BEGIN EXERCISE MATERIAL
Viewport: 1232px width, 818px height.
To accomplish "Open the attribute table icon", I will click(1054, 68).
END EXERCISE MATERIAL
BEGIN EXERCISE MATERIAL
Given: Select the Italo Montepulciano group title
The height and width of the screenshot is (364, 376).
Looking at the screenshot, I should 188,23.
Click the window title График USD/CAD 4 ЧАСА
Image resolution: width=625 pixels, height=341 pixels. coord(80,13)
END EXERCISE MATERIAL
BEGIN EXERCISE MATERIAL
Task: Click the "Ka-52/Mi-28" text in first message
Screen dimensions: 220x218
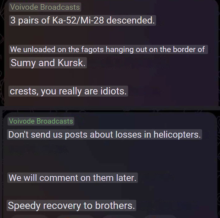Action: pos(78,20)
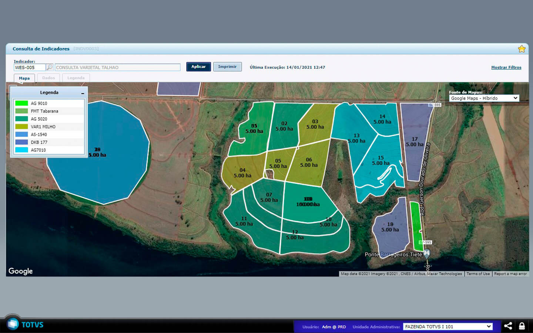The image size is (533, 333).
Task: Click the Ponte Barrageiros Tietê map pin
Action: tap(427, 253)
END EXERCISE MATERIAL
**WHAT IS BEING ASKED:** Lay out the lines from the one containing "in first message" through the one containing "Action: tap(427, 253)", inclusive, as a JSON list of strings, one string per line, skipping blank lines. Leave the pictures out of your answer.

**TASK RESPONSE:**
[
  "Task: Click the \"Ka-52/Mi-28\" text in first message",
  "Screen dimensions: 220x218",
  "Action: pos(78,20)",
  "The image size is (533, 333).",
  "Task: Click the Ponte Barrageiros Tietê map pin",
  "Action: tap(427, 253)"
]